DACA Fix vs. DREAM Act: Moving the Goalposts

By Mark Krikorian on September 13, 2017

The press and politicians have been talking about DACA and the DREAM Act interchangeably, but they're different things, and the difference matters a lot.

When the administration announced last week that it was winding down Obama's illegal Deferred Action for Childhood Arrivals program (that gives two-year renewable work permits to illegals who claim to have arrived before age 16), it threw the issue over to Congress, where it belongs.

But fixing the specific problem of 690,000 people who applied in good faith for Obama's illegal program, and whose work permits will start expiring after March 5, is very different from passing a DREAM Act amnesty from scratch. (Another roughly 100,000 received a DACA work permit at some point but no longer have one, either because they failed to renew, they were deported for criminal activity, or they finagled a permanent green card.)

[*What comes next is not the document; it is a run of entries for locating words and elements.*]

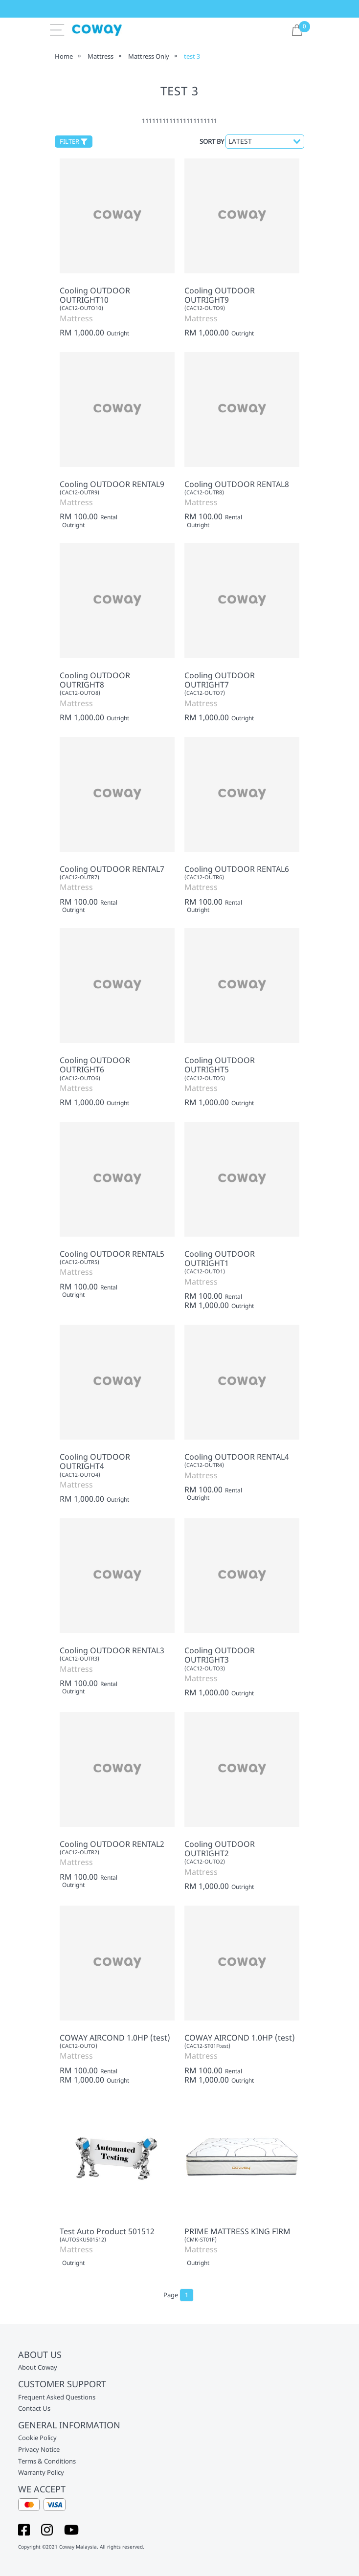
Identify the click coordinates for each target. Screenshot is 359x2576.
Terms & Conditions (47, 2461)
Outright (118, 333)
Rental (108, 517)
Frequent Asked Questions (56, 2397)
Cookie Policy (37, 2438)
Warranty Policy (41, 2473)
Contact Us (34, 2409)
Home (64, 56)
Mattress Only (148, 56)
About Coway (37, 2368)
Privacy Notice (39, 2450)
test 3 (192, 56)
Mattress (100, 56)
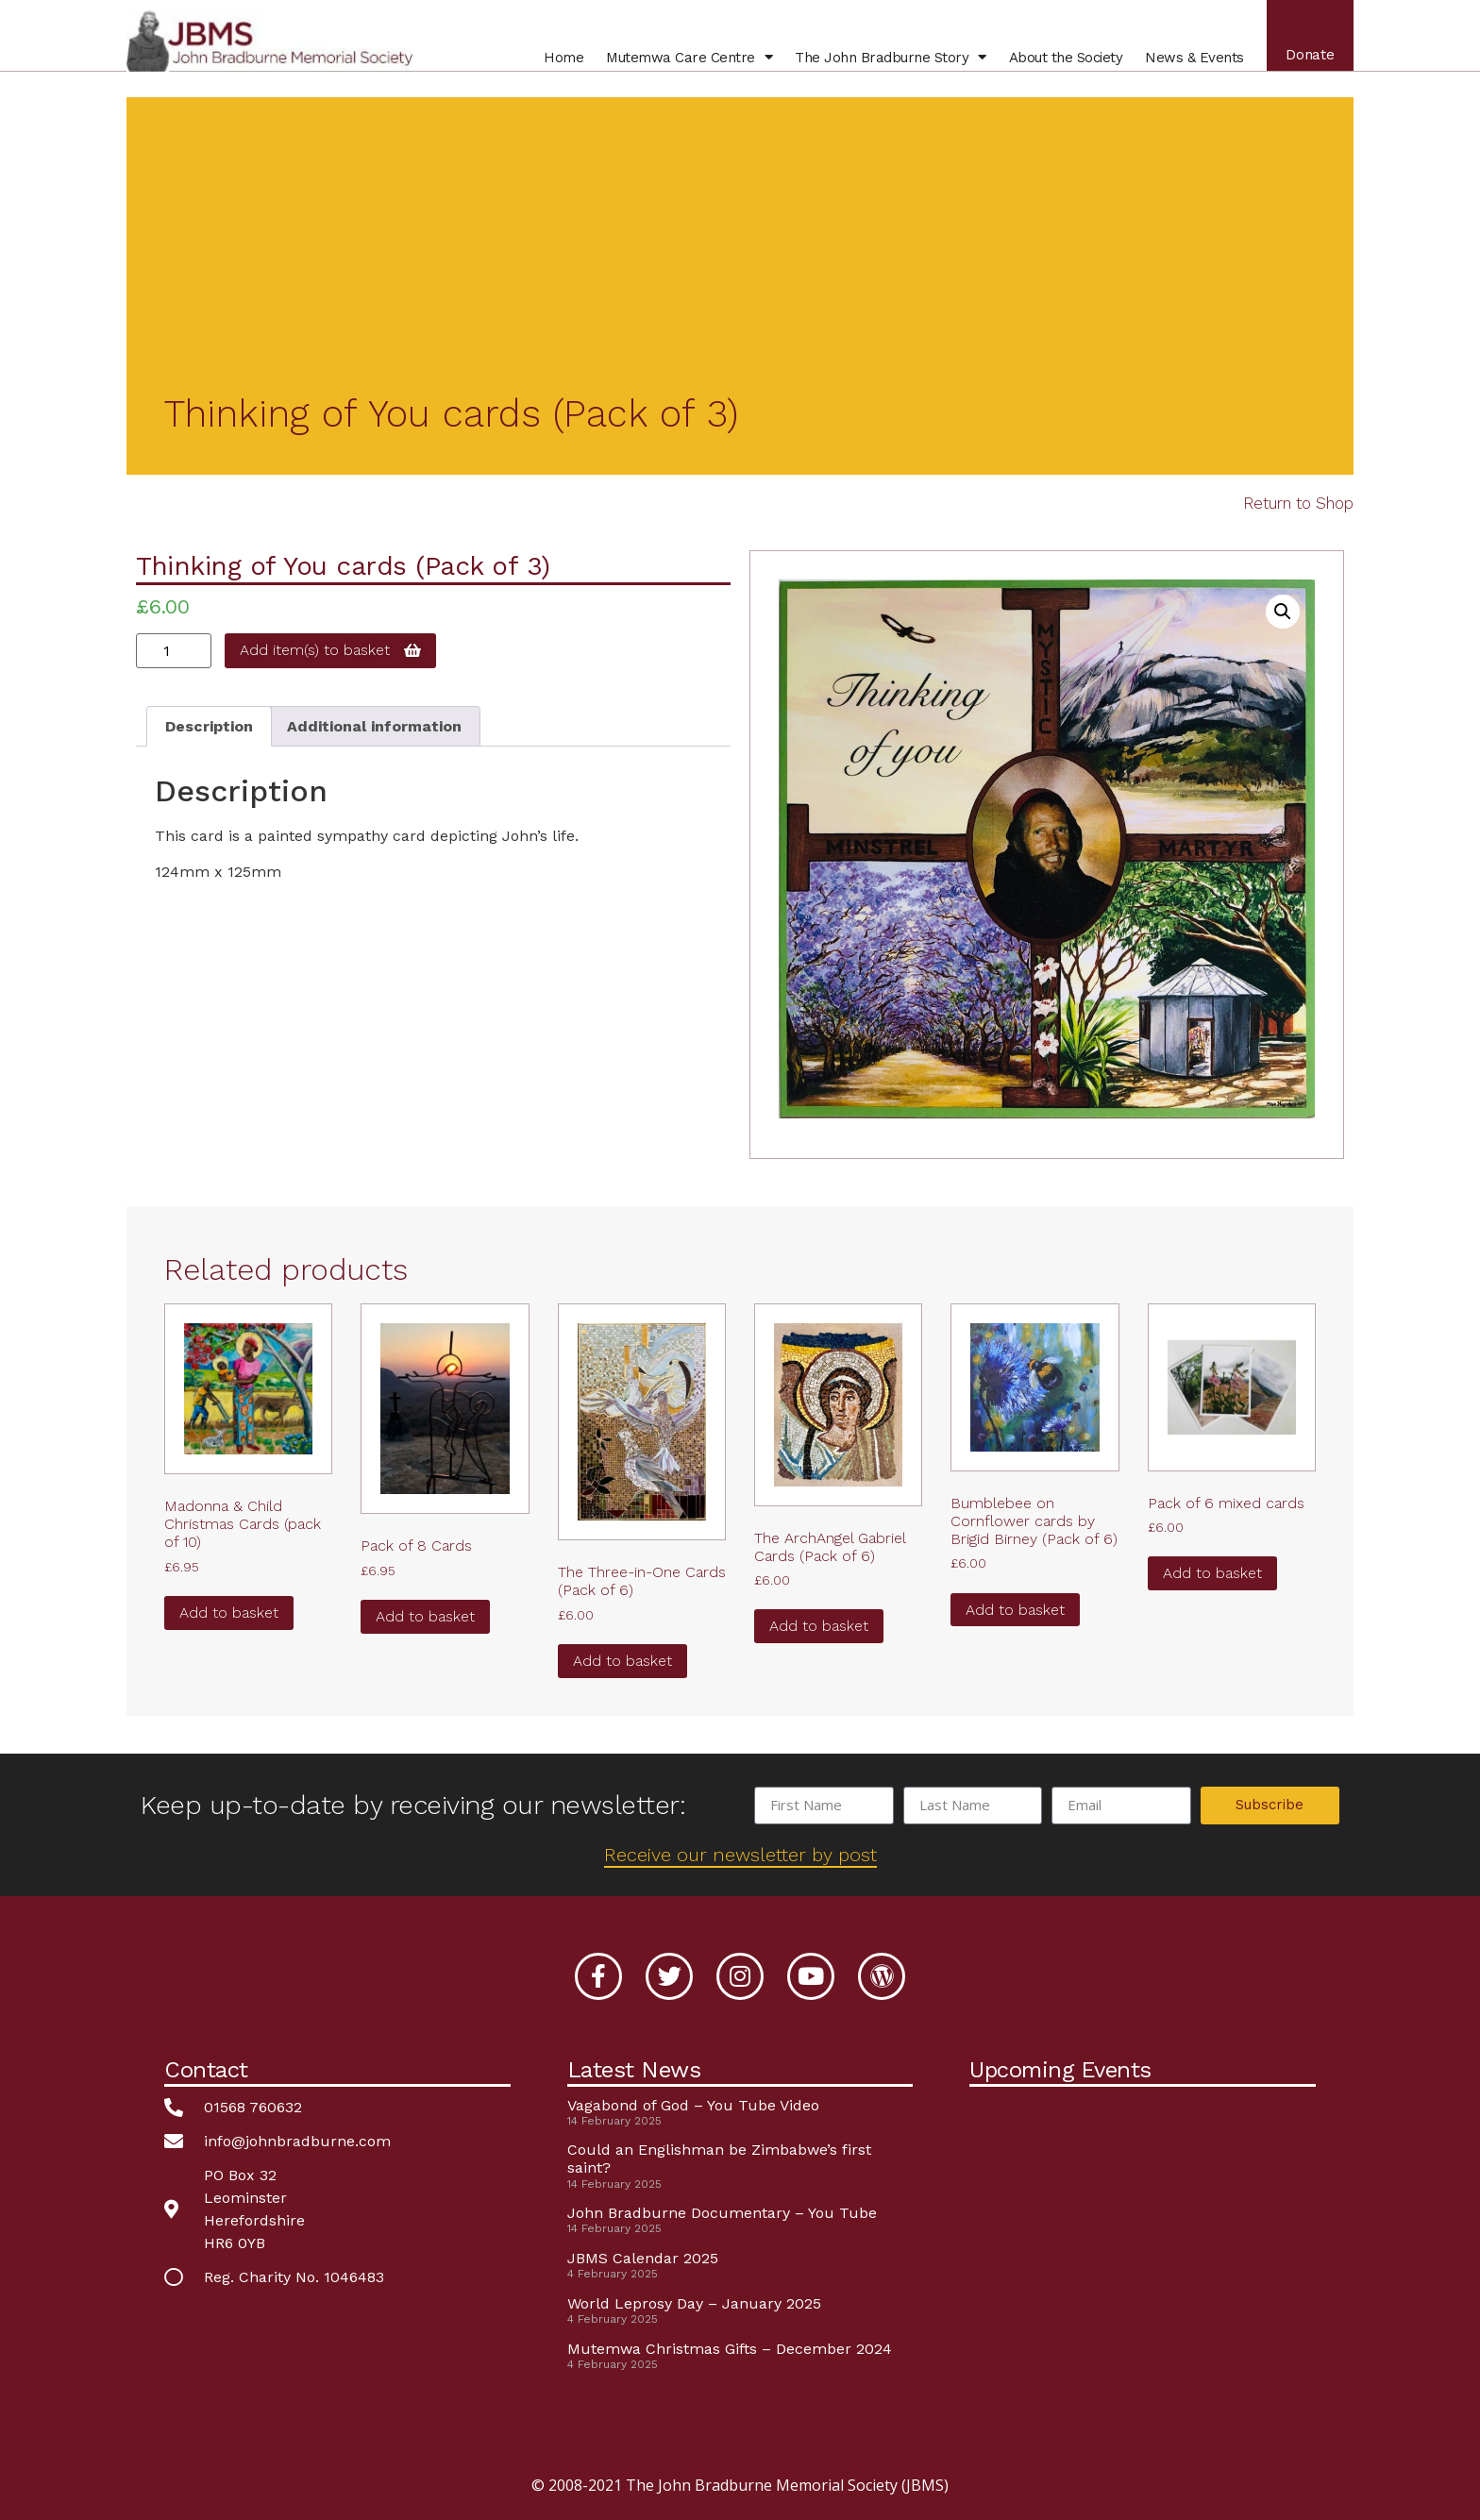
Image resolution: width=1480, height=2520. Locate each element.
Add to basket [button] (228, 1612)
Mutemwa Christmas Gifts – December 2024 (729, 2349)
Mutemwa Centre (682, 64)
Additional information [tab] (374, 726)
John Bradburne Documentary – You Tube (722, 2213)
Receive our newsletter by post (740, 1854)
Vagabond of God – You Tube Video (693, 2105)
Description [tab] (209, 726)
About (1059, 64)
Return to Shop (1298, 503)
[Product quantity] (173, 650)
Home (557, 64)
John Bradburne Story (884, 64)
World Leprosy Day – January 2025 (694, 2303)
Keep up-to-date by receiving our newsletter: (413, 1805)
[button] (1283, 612)
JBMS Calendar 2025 (642, 2258)
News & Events (1187, 64)
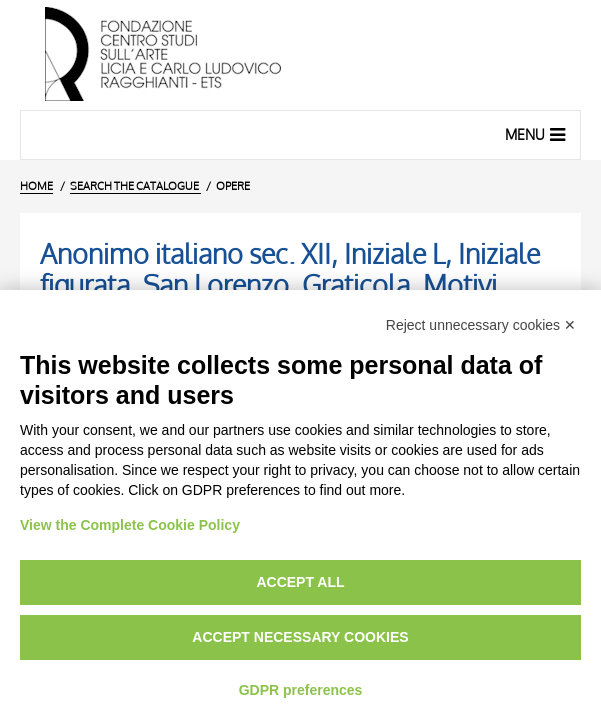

A DACA fix would be a targeted measure for a finite, fixed universe of people. It would, in effect, merely be an upgrade from the tainted "amnesty lite" that Obama gave them to a lawful "amnesty premium". While a DACA fix should include a review of the existing files for fraud (which may be widespread), administratively it would be relatively straightforward, since everyone involved is already in the database.

A from-scratch DREAM Act, on the other hand, would be, as Fred Bauer wrote the other day, "a substantial piece of legislation". There are different versions, but the Senate version offered by the Gang of Four (Graham, Flake, Durbin, and Schumer) could amnesty nearly two million people, according to the immigration-expansionist Migration Policy Institute.

The fact that a DACA-only bill would be so much more limited than a DREAM Act also means that the damage-control elements of such a bill (containing the illegal and legal immigration fallout) could be less significant. For instance, a DACA-only package might include just mandatory E-Verify and the one RAISE Act provision that changes the way parents of U.S. citizens are admitted (from the current permanent green card to a renewable visa for those needing care). This would leave many other changes, like the RAISE Act's other provisions and enforcement measures like the Davis-Oliver Act, for a later date.

In effect, the Democrats (and their high-immigration Republican collaborators) are using the March 5 deadline when the first DACA work permits will expire as a pretext to push for a much broader DREAM Act amnesty. They should not be permitted to get away with it.